-- Work request --
Wherever the string "computer" appears in the listing, copy that line.

-- Source material --

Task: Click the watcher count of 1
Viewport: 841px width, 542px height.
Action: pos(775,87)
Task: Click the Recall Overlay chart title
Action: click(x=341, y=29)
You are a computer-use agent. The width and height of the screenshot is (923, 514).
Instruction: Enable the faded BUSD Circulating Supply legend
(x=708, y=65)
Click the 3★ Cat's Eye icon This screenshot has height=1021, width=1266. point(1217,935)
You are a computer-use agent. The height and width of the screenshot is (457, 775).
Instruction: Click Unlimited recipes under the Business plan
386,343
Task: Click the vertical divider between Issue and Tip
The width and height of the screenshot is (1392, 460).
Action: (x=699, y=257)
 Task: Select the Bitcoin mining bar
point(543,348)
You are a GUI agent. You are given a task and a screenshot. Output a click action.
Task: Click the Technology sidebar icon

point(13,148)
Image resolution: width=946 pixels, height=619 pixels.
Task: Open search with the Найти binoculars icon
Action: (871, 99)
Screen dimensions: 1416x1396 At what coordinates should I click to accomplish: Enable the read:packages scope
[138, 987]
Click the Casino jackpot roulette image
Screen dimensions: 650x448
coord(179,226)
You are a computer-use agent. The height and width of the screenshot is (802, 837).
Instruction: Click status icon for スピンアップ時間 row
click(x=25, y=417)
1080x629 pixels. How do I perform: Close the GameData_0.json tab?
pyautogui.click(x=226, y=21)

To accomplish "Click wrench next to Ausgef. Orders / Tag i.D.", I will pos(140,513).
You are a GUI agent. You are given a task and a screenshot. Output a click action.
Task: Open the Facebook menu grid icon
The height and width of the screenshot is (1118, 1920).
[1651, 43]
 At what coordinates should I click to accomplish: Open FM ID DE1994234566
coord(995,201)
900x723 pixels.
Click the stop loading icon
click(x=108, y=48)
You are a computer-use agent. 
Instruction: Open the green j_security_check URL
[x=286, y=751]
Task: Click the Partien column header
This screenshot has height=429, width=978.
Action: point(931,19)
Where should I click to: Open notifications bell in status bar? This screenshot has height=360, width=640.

-- Finished exercise --
You are a computer-use agent. The width and height of the screenshot is (923, 514).
You are a computer-use agent. The height and width of the screenshot is (457, 775).
You are a computer-use agent. The height and width of the screenshot is (802, 837).
You are a computer-use agent. 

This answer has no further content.